Records for this exercise:

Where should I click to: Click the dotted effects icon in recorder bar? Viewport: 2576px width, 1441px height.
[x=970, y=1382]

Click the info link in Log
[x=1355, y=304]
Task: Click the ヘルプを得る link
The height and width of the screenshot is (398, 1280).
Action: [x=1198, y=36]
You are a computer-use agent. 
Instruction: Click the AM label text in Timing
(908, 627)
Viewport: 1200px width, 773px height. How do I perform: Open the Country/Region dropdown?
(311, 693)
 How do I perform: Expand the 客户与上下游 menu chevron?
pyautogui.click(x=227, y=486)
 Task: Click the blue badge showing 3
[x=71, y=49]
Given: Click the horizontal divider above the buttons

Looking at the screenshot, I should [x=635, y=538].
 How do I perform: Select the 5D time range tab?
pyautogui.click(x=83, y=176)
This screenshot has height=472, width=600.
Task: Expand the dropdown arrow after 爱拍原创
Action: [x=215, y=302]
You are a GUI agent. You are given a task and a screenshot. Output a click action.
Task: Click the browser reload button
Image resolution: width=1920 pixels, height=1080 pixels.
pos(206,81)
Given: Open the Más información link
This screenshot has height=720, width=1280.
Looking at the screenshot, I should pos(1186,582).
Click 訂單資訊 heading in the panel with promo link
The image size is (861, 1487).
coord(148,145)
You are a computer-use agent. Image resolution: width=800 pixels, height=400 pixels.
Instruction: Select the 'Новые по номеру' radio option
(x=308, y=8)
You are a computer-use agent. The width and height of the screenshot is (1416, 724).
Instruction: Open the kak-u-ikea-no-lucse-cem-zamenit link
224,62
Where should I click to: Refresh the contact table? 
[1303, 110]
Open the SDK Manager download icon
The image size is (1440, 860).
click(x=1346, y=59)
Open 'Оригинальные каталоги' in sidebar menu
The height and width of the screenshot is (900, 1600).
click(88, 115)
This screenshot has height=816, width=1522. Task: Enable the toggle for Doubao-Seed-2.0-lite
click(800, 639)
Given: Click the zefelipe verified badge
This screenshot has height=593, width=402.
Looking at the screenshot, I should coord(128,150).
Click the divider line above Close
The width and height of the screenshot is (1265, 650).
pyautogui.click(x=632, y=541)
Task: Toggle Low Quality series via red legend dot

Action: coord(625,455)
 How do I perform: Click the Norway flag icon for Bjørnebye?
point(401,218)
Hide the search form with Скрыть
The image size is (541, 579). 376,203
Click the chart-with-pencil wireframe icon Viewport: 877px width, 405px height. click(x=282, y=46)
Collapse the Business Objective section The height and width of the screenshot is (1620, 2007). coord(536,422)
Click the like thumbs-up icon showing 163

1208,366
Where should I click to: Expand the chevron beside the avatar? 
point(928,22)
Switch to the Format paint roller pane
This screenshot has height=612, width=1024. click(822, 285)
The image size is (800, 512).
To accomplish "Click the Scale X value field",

Exercise instructions: Format the lines between the one holding "How do I perform: Select" and the one holding "(x=308, y=8)", inclusive, as a JSON list of strings with one string per line, leaving out blank lines.

Output below:
[
  " How do I perform: Select the 5D time range tab?",
  "pyautogui.click(x=83, y=176)",
  "This screenshot has height=472, width=600.",
  "Task: Expand the dropdown arrow after 爱拍原创",
  "Action: [x=215, y=302]",
  "You are a GUI agent. You are given a task and a screenshot. Output a click action.",
  "Task: Click the browser reload button",
  "Image resolution: width=1920 pixels, height=1080 pixels.",
  "pos(206,81)",
  "Given: Open the Más información link",
  "This screenshot has height=720, width=1280.",
  "Looking at the screenshot, I should pos(1186,582).",
  "Click 訂單資訊 heading in the panel with promo link",
  "The image size is (861, 1487).",
  "coord(148,145)",
  "You are a computer-use agent. Image resolution: width=800 pixels, height=400 pixels.",
  "Instruction: Select the 'Новые по номеру' radio option",
  "(x=308, y=8)"
]